Dataset extract ▸
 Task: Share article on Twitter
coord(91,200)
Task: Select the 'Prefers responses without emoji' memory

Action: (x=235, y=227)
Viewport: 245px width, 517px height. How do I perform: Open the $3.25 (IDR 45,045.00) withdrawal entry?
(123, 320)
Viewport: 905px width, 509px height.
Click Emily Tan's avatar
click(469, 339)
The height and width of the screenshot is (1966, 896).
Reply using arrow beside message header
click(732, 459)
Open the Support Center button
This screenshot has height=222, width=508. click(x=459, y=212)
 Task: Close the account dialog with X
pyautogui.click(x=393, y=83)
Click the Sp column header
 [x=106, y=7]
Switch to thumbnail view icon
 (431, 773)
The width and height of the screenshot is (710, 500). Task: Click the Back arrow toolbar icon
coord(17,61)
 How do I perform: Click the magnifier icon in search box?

Problem to work on ▸ Rewrite the material above as a numbered list with one line per item, leaving out the blank lines.

Exercise result ▸
1.  Task: Share article on Twitter
2. coord(91,200)
3. Task: Select the 'Prefers responses without emoji' memory
4. Action: (x=235, y=227)
5. Viewport: 245px width, 517px height. How do I perform: Open the $3.25 (IDR 45,045.00) withdrawal entry?
6. (123, 320)
7. Viewport: 905px width, 509px height.
8. Click Emily Tan's avatar
9. click(469, 339)
10. The height and width of the screenshot is (1966, 896).
11. Reply using arrow beside message header
12. click(732, 459)
13. Open the Support Center button
14. This screenshot has height=222, width=508. click(x=459, y=212)
15.  Task: Close the account dialog with X
16. pyautogui.click(x=393, y=83)
17. Click the Sp column header
18.  [x=106, y=7]
19. Switch to thumbnail view icon
20.  (431, 773)
21. The width and height of the screenshot is (710, 500). Task: Click the Back arrow toolbar icon
22. coord(17,61)
23.  How do I perform: Click the magnifier icon in search box?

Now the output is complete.